| INFORMATION SHOWN |
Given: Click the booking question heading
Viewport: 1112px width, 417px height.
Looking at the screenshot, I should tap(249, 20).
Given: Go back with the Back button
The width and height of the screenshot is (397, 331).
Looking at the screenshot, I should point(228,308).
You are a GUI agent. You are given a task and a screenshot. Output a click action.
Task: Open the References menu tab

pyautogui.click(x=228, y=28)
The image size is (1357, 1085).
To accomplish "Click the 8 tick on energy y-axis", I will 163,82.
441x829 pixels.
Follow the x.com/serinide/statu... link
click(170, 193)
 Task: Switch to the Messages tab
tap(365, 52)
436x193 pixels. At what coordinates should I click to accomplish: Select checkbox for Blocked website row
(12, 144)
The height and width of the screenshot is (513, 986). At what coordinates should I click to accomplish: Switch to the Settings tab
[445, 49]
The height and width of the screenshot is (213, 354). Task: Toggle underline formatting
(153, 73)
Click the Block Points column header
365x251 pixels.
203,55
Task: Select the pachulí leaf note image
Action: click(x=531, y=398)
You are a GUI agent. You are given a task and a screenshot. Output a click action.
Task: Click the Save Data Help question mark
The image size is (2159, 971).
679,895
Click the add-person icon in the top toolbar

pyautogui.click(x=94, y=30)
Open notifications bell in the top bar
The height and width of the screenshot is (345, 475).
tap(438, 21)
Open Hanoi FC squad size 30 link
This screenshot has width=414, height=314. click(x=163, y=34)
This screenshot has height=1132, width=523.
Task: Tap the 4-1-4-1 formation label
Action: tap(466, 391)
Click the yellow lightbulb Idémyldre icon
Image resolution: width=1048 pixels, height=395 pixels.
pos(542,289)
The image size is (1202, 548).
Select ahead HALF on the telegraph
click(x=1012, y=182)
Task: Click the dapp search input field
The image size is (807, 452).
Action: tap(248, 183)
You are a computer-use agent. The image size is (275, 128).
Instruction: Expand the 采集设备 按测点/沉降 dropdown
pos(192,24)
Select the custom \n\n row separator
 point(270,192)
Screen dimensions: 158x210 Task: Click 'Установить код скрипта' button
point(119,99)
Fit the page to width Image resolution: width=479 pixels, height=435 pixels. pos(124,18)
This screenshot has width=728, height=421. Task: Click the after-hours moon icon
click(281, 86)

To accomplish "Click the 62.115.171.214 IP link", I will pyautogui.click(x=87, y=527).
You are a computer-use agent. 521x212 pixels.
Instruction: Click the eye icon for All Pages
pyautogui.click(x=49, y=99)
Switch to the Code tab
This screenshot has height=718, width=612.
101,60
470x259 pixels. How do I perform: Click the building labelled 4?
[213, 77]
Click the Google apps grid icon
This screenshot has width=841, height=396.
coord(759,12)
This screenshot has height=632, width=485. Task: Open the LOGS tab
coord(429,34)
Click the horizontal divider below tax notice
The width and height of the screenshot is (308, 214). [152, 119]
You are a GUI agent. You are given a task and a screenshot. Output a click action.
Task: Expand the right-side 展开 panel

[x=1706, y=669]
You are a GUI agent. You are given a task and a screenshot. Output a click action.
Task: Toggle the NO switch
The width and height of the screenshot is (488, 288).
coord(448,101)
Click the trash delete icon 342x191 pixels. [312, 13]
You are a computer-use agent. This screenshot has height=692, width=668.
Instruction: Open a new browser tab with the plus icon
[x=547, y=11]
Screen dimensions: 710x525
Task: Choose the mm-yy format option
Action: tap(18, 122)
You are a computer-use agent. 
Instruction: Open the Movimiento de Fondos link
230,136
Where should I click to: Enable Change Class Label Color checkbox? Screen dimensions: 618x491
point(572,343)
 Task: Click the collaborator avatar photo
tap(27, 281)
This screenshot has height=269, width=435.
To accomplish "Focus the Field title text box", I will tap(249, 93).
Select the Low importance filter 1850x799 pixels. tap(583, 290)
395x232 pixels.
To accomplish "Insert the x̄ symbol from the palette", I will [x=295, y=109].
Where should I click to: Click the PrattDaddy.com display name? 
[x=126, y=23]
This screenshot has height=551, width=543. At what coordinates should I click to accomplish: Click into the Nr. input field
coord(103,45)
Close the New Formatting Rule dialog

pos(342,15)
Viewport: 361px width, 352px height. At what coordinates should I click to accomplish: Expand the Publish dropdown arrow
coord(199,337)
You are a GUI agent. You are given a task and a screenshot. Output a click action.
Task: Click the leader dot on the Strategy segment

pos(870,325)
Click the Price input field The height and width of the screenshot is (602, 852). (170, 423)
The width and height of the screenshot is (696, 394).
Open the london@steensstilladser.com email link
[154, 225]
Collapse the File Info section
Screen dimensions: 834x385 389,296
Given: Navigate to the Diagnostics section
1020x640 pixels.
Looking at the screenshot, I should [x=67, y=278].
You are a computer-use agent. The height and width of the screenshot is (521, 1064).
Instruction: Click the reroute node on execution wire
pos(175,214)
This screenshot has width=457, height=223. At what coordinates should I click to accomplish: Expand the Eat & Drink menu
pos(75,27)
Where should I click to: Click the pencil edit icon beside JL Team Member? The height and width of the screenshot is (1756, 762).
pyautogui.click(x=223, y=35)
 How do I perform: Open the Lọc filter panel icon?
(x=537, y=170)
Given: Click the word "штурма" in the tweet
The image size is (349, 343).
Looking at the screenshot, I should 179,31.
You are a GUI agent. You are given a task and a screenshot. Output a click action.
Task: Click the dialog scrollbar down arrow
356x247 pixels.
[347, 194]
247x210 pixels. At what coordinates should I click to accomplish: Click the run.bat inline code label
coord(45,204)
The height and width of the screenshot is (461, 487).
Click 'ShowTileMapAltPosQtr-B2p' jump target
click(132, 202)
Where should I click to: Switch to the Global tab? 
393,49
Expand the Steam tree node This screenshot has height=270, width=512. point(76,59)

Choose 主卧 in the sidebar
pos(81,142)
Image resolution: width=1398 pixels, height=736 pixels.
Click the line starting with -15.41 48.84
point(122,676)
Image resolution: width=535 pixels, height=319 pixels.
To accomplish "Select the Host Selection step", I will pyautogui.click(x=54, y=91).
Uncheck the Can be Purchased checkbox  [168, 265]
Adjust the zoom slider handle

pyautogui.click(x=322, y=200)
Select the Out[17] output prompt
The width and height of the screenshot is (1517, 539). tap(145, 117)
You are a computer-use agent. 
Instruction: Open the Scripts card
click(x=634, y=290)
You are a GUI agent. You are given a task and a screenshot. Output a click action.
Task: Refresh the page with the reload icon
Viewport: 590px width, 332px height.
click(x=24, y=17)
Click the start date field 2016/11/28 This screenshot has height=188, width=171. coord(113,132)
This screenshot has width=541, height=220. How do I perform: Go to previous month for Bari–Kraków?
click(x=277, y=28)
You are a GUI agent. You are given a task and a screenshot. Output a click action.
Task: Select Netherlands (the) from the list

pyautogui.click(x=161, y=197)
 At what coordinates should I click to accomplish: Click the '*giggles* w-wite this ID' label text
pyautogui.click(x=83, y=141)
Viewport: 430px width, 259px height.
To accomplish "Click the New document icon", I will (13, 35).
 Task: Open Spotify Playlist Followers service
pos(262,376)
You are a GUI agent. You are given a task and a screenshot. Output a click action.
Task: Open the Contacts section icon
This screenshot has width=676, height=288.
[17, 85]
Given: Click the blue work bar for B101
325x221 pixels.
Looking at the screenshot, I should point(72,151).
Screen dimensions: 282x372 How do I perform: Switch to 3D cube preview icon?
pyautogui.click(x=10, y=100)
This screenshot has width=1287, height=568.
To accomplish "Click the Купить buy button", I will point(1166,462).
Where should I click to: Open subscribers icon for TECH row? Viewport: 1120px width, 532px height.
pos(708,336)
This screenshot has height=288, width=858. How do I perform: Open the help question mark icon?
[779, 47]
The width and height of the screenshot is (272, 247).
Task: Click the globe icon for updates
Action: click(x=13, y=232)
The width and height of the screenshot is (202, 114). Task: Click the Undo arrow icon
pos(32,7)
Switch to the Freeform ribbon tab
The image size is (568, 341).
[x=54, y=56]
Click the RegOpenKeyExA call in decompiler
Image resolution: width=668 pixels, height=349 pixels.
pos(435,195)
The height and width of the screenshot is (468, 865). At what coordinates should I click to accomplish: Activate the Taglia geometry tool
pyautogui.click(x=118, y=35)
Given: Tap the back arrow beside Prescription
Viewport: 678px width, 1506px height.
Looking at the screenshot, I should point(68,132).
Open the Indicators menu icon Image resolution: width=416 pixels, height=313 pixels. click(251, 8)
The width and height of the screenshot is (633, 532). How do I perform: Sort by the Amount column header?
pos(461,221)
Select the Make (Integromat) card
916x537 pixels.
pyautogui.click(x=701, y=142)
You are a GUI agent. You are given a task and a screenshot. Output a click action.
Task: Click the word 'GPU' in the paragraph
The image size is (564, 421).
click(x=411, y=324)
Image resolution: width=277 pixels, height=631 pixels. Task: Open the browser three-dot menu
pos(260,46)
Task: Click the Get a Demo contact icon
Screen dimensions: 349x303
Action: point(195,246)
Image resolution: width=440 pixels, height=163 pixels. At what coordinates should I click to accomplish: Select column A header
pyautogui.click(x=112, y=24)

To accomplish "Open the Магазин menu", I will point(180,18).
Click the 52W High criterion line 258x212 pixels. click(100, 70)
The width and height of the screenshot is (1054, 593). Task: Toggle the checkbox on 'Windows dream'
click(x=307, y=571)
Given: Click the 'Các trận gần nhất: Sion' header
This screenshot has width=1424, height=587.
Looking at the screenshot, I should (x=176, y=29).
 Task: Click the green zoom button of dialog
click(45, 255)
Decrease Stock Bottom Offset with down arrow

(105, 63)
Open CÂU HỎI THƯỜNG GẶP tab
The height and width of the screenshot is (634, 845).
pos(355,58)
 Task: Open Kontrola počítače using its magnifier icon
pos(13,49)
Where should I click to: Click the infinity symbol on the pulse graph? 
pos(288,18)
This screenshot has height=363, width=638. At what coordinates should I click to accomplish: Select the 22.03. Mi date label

| PROBLEM TO SOLVE |
Retype, exactly as written, everything from the first line of the data above through the line containing "The image size is (1357, 1085).". Nothing else should appear.

| ANSWER |
Given: Click the booking question heading
Viewport: 1112px width, 417px height.
Looking at the screenshot, I should tap(249, 20).
Given: Go back with the Back button
The width and height of the screenshot is (397, 331).
Looking at the screenshot, I should point(228,308).
You are a GUI agent. You are given a task and a screenshot. Output a click action.
Task: Open the References menu tab

pyautogui.click(x=228, y=28)
The image size is (1357, 1085).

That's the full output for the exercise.